Achillea knew how to play the piano and had a pony back in Austria. His mother taught his friends piano and other musical instruments like the accordion. Back home he remembered he also had a nanny. He even knew how to read and write the German language even though he had not begun school yet. His mother had taught him.
This child had a great beginning. I believe he survived those eleven miserable years on the streets in a foreign country, through three wars because he was bright and already had a conscience, his direct connection with The Almighty!
He already knew right from wrong, his parents had taught him well, and that is how his life was spared, by doing the right things, the good things.
He felt embarrassed, taking food from people. He was always so hungry. He knew that he needed to eat, to live. He thought if he offered to do some simple chores, he would be earning their gifts of food, drink and clothes, and then he would feel better about himself. He would earn his way. By now he is eight years old and he had figured out how to barter. From that time on Achillea survived by doing odd jobs for the local Greek people.
First, the jobs were very simple. As he got older and wiser the jobs became more complicated. The Greek people started to trust him because he wanted to earn everything. After all, part of his heritage was Greek. They eventually learned his story how this privileged child ended up an orphan in a foreign land.
Everyone felt sorry for him when they learned how he lost his family. Back then, over one hundred years ago things were very different. There were no social programs such as welfare and foster homes. There was no help from the state. It was up to the village to help or not help.
Even though there was trouble all around, Achillea had never gotten in trouble. He did his odd jobs and then he kept to himself.
One day a Greek man showed him a book with the Greek alphabet. Achillea knew it was a book; he already could read and write in German.
Back at his home in Austria he had many books for his age. The man took the time and pronounced the Greek alphabet, all the letters, one by one, very slowly. He gave Achillea the book for payment for the chore he had just finished. Achillea thanked him for the book and carried it with him wherever he went.
That book was his pride and joy for many months. It took him a long time, but he did it. He taught himself to read in Greek. Reading books became his lifelong hobby. Any time he found a book, he had read it. By the time he was sixteen this young man was very well educated. He dreamed he said, of becoming an ologist. These are all Greek words: Biologist, entomologist, geologist and so on. He was a walking encyclopedia, but still hungering to learn more.
Most of all he wanted to have a family, he wanted to be loved. He thought his life was empty because there was no love.
As he was getting older he started borrowing tools from the locals that finally trusted him to clean their houses, help them in their barns and paint their houses. He figured it was time to be doing work for money, so he can rent a room and be more responsible for his life and maybe end up going to a real school. He did not have any diplomas, but he was educated.
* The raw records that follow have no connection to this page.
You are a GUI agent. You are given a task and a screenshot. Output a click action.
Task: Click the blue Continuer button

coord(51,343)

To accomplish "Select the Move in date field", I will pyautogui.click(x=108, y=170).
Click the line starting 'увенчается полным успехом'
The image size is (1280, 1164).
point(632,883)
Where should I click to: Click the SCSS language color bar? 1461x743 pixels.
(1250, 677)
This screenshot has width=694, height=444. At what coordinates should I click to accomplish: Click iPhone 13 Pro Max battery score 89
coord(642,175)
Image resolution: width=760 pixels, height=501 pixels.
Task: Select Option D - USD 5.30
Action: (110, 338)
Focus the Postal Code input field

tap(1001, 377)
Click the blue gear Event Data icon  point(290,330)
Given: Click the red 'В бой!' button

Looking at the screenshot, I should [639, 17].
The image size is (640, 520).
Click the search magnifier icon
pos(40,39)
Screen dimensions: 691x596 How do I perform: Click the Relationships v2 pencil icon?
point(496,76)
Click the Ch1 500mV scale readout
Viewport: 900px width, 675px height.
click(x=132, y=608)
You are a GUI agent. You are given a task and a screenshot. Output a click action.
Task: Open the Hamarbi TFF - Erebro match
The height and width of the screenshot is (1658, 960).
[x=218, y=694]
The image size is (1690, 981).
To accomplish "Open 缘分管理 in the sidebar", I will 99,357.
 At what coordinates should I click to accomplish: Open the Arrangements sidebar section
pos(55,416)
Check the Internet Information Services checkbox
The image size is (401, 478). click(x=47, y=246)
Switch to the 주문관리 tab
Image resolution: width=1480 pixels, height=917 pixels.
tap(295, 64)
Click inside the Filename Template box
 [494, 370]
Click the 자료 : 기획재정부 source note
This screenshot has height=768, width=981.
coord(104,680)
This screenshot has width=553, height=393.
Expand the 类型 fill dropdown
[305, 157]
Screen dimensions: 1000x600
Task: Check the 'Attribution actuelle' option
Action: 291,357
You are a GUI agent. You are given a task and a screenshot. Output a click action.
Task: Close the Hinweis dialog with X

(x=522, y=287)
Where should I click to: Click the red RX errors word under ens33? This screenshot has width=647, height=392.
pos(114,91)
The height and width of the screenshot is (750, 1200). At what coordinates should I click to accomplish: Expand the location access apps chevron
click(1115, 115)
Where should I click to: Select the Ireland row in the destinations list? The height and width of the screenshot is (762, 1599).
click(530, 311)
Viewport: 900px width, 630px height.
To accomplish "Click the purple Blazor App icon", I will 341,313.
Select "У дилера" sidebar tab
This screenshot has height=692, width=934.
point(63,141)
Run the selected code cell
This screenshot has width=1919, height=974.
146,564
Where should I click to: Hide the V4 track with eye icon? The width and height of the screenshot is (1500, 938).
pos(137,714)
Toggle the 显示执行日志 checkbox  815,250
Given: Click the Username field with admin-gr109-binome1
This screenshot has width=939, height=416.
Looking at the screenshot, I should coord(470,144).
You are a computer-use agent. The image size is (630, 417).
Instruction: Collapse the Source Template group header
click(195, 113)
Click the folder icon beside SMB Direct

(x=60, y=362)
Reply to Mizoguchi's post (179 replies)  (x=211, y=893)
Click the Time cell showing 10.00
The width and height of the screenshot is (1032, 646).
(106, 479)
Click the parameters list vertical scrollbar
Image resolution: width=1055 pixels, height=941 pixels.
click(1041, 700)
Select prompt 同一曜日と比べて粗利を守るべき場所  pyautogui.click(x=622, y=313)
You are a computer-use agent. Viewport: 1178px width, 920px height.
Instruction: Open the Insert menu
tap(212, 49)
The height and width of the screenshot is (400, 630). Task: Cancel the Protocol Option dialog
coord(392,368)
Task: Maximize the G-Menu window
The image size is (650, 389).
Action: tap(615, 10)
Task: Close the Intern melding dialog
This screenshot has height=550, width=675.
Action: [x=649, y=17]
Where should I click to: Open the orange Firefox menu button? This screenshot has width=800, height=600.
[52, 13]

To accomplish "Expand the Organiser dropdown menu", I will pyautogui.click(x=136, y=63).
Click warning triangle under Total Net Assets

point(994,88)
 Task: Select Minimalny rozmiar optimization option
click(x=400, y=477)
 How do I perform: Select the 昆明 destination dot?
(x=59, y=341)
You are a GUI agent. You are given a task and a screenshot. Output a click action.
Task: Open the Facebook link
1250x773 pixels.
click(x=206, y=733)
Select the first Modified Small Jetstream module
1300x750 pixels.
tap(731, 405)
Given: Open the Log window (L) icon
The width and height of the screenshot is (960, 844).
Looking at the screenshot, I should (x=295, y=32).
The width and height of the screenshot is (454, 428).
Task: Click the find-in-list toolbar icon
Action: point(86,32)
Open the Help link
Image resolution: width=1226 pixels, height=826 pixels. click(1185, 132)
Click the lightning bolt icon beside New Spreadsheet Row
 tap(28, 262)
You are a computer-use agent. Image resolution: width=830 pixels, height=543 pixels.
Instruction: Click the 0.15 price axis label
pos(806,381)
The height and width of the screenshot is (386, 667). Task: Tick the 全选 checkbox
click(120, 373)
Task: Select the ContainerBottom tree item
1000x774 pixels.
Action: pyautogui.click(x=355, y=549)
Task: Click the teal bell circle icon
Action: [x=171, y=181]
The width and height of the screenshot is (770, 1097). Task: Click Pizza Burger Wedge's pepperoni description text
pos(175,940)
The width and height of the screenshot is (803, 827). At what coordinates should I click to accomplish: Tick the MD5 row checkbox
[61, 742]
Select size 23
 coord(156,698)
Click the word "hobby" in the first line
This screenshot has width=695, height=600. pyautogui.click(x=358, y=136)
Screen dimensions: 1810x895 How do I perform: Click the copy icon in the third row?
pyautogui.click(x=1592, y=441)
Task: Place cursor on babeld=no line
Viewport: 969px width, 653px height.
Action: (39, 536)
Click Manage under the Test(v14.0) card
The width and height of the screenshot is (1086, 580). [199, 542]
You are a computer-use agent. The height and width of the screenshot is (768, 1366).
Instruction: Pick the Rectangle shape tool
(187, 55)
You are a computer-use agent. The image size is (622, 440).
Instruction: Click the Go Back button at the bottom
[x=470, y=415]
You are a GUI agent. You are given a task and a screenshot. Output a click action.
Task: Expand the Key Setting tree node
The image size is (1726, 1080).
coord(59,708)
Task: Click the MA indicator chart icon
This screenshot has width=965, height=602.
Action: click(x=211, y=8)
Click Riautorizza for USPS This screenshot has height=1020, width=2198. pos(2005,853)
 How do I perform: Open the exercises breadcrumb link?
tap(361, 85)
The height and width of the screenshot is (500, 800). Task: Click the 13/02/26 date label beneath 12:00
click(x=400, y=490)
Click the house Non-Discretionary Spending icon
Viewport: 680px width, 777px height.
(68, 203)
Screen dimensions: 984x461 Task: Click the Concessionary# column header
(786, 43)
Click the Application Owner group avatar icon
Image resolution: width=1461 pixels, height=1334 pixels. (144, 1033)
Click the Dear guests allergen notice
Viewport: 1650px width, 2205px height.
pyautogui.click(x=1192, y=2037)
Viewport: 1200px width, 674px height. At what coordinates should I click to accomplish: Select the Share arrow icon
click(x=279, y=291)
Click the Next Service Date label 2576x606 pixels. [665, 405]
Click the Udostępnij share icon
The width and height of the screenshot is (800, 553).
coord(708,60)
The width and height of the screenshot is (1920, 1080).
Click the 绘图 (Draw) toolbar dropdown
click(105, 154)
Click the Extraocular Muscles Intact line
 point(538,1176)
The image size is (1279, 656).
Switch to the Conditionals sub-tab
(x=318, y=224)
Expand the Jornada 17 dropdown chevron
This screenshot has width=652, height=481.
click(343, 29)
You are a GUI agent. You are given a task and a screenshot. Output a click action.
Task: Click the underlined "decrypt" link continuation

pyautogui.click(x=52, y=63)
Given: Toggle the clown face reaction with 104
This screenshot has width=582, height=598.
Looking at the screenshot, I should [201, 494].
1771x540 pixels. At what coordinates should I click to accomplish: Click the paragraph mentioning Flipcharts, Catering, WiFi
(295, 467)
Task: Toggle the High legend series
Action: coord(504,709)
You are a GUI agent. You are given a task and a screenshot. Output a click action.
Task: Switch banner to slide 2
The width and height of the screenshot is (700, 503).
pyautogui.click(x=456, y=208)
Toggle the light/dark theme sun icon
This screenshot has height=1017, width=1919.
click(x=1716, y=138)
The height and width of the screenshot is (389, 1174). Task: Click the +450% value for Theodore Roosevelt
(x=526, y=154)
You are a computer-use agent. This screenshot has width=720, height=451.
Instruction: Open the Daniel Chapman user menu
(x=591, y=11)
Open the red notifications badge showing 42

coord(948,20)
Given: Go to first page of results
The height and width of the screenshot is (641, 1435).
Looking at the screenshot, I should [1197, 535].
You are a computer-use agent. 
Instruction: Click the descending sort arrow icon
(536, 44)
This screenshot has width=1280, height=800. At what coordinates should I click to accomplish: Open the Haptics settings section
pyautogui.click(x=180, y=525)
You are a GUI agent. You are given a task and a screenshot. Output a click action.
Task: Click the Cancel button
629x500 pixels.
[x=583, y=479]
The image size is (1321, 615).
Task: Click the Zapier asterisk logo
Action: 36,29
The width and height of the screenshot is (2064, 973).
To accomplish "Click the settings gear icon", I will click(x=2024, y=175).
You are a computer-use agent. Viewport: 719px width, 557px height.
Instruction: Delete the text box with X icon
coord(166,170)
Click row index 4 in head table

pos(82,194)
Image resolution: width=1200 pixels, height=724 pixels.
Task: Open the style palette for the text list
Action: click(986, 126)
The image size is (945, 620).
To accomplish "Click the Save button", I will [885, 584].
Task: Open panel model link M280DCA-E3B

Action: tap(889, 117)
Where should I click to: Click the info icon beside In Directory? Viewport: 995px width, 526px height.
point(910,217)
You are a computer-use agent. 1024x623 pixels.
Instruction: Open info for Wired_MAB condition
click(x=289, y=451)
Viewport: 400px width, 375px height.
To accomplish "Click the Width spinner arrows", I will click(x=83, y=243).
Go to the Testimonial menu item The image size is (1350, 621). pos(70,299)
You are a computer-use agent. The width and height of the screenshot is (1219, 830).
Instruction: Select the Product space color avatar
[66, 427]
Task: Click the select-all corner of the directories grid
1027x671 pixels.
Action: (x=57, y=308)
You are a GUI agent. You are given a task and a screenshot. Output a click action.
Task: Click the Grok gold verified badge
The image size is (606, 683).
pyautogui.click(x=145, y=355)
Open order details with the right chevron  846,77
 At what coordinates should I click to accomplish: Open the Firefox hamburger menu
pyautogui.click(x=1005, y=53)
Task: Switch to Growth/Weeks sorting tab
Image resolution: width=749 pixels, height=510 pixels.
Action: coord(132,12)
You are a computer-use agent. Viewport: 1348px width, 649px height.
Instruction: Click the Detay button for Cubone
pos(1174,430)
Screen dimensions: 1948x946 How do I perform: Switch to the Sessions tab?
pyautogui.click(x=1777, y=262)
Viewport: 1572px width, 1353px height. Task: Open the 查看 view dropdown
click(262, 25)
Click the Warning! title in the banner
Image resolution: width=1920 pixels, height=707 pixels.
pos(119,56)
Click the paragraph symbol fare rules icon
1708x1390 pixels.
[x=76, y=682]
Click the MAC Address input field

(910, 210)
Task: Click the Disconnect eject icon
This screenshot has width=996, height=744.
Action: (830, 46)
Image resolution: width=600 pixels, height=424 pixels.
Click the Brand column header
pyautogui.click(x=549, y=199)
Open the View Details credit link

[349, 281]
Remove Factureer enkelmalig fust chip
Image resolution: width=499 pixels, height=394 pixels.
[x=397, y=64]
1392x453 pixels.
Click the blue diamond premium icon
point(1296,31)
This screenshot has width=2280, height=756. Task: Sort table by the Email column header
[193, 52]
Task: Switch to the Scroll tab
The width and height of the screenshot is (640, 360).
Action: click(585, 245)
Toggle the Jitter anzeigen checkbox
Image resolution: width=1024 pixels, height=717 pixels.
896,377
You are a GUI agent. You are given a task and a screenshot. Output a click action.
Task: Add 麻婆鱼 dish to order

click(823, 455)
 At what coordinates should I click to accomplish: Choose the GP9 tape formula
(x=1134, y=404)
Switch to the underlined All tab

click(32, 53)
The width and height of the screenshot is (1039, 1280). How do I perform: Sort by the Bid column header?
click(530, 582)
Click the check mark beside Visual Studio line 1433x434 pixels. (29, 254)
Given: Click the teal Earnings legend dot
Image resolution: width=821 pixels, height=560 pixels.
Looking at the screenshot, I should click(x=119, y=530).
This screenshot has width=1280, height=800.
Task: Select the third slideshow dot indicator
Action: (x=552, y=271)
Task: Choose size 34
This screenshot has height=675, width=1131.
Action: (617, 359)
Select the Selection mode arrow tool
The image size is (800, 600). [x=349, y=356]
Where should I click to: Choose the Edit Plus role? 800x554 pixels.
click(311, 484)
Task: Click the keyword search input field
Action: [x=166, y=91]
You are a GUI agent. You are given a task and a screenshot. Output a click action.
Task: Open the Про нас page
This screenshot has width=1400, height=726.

So now, he is in business for himself with borrowed tools and ladders.
The home owners loved the work he did. He was a very good painter. Over time, he had developed some great skills too. He also had a great moral character.
He was honest, hardworking, punctual and polite. He had given them fair prices for his work and he was highly recommended to their neighbors and friends.
Later, he bought his own tools. He found himself a room to rent, also. Once he had an address he wrote to his mother back in Austria. He never forgot his address in Graz. He was smart enough at six years old to write it down for safe keeping. He never received a response. Too many years had gone by, he thought. Maybe she died, maybe she moved.
But he could not afford to sit there and depress himself. He had houses to paint.